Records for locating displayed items
────────
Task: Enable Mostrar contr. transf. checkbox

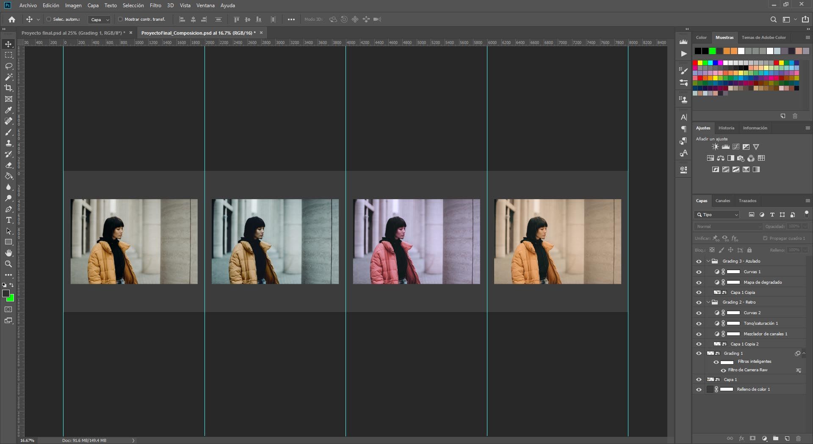Action: [120, 19]
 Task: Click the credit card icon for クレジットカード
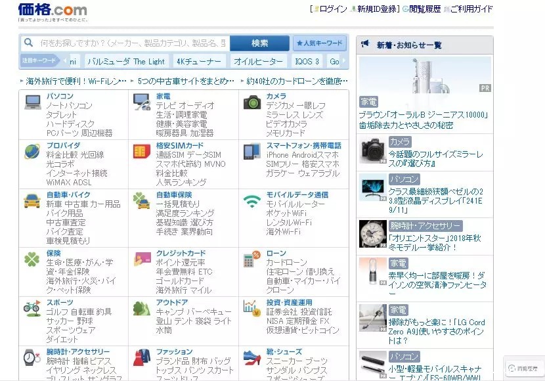click(141, 258)
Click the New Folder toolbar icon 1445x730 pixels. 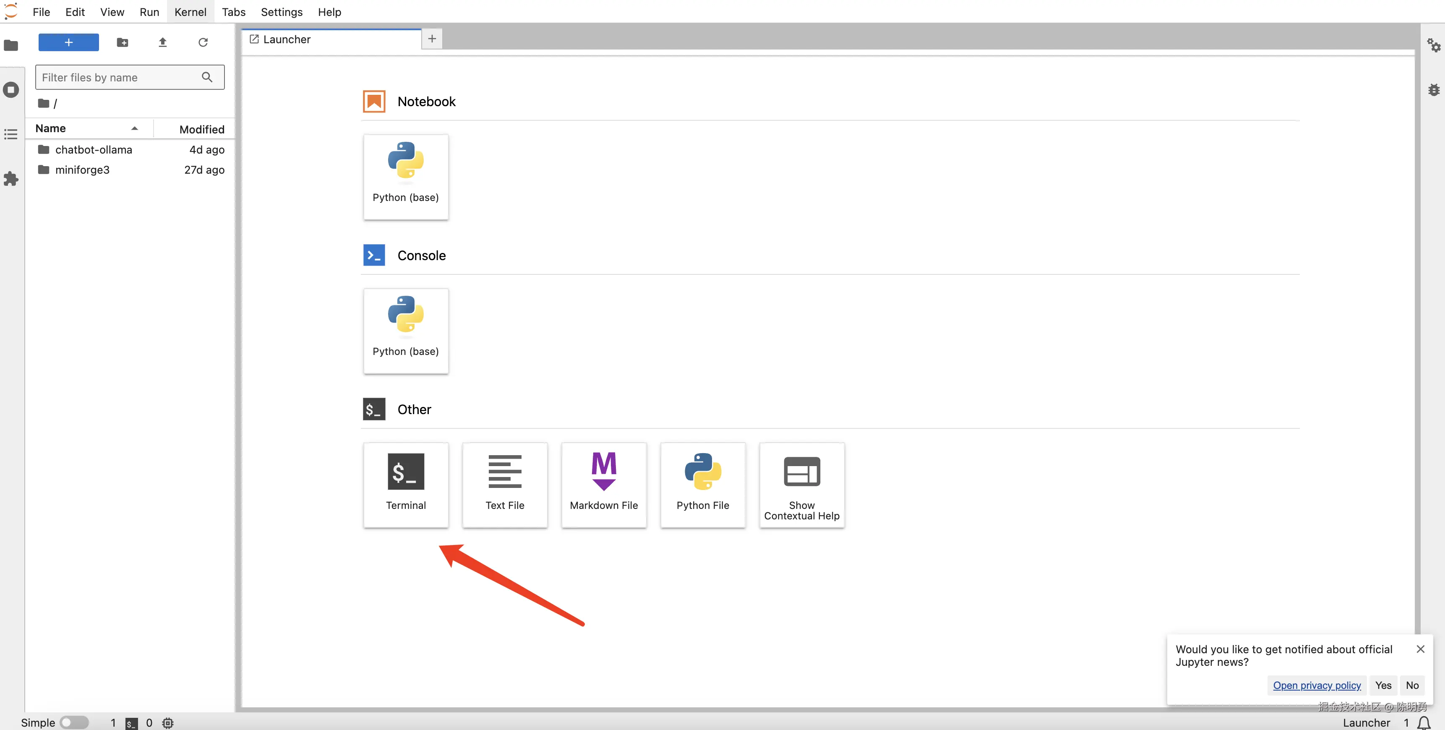click(122, 42)
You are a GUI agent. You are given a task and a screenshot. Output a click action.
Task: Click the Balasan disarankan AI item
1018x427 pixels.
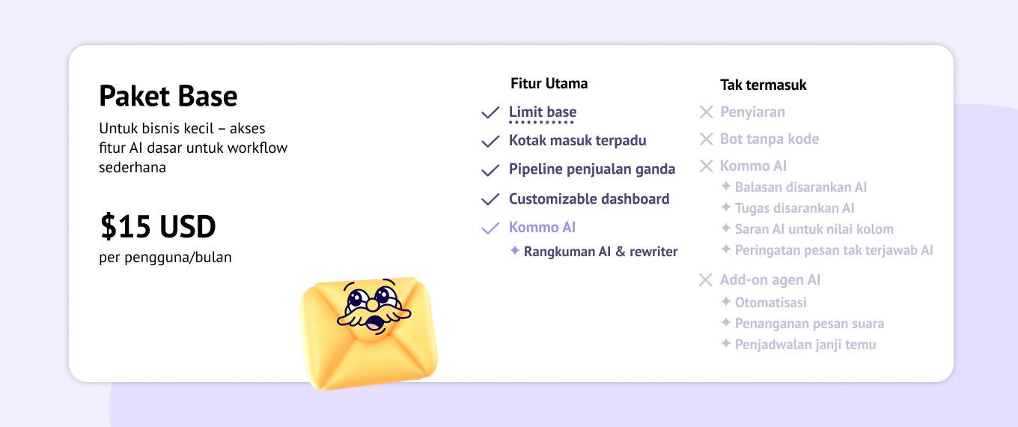801,187
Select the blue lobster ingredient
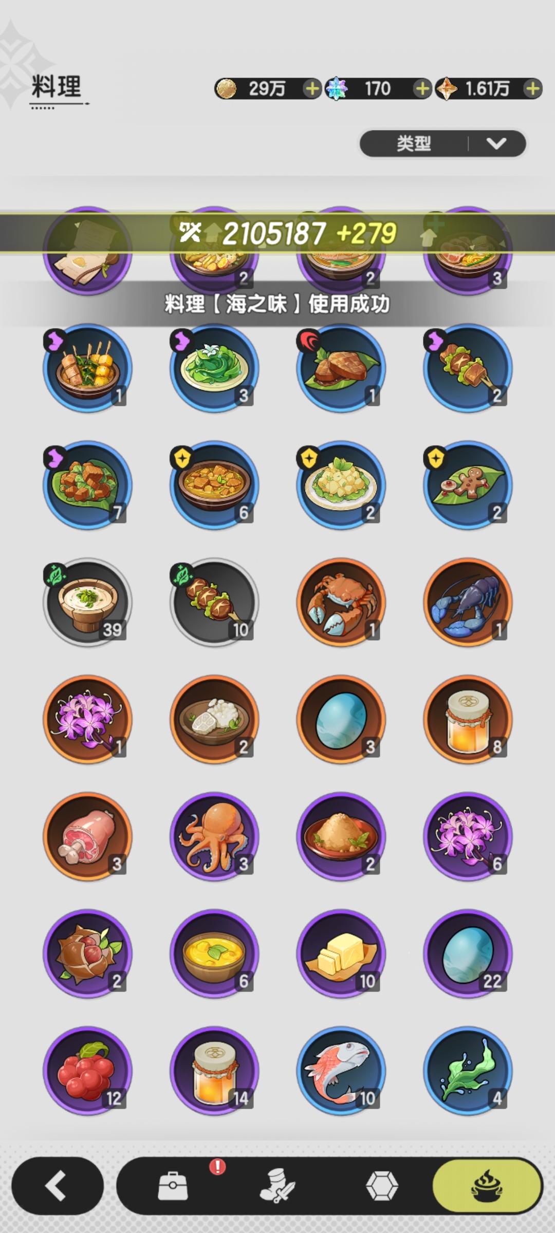Image resolution: width=555 pixels, height=1233 pixels. click(468, 602)
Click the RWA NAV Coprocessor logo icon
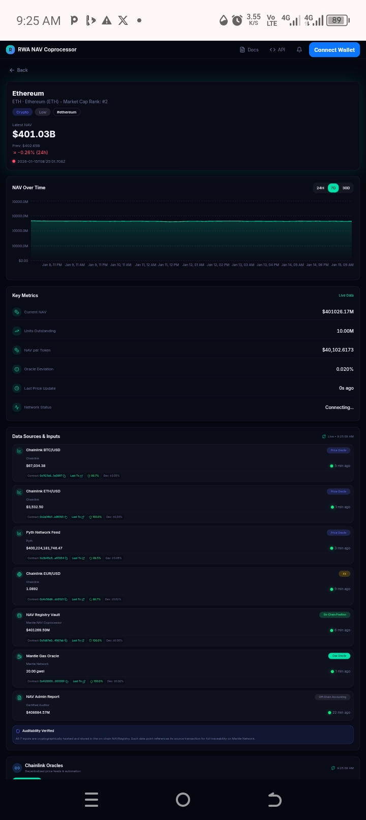 tap(10, 49)
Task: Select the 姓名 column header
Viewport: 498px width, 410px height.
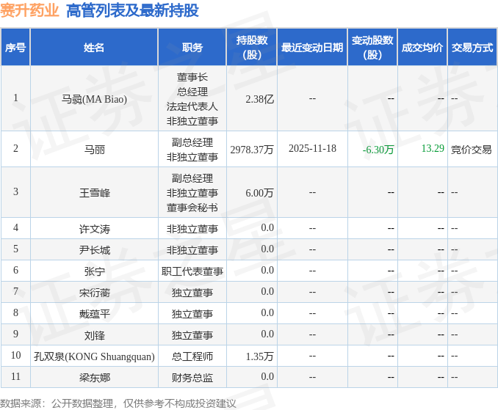Action: click(94, 47)
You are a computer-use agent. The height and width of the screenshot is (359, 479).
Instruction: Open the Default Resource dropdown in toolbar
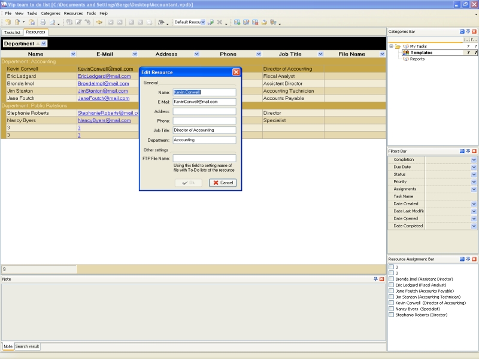202,22
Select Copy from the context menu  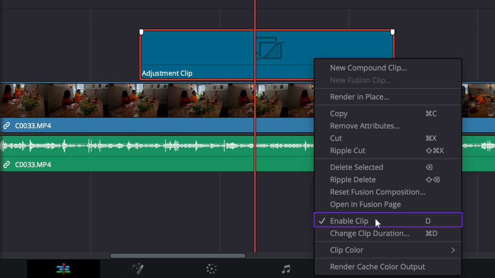339,113
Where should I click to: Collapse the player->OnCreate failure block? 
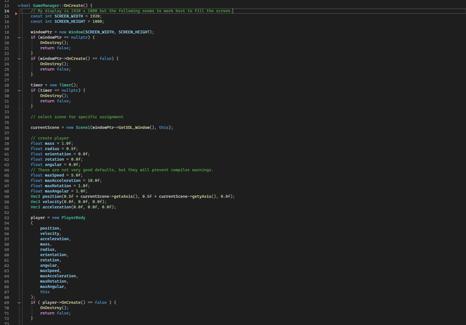point(19,303)
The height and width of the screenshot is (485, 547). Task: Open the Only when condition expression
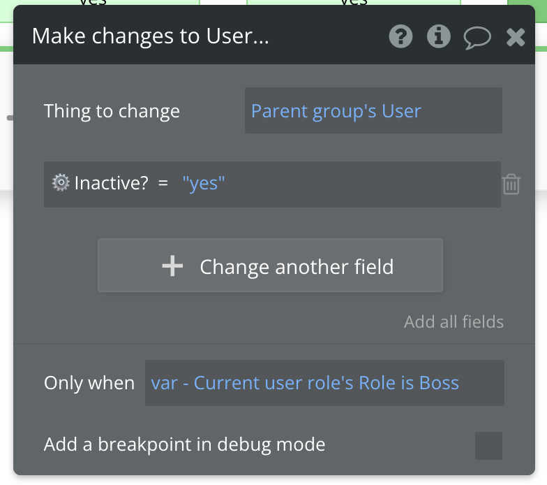point(324,383)
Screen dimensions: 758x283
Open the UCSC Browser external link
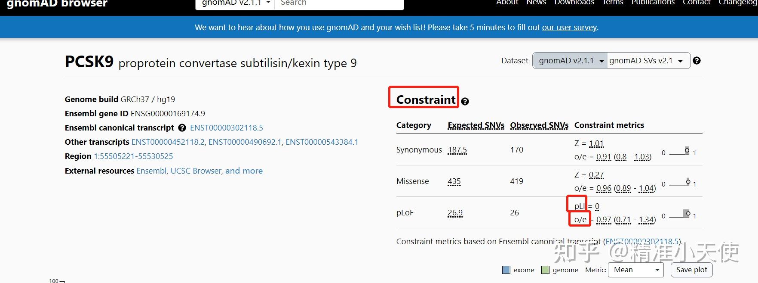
────────
* AIM
Identify each line of the material above that contains the word "Open", and copy those lines in full.

* EXERCISE RESULT
Instruction: Open the Default Resource dropdown in toolbar
The height and width of the screenshot is (485, 547). Task: Open the Only when condition expression
Open the UCSC Browser external link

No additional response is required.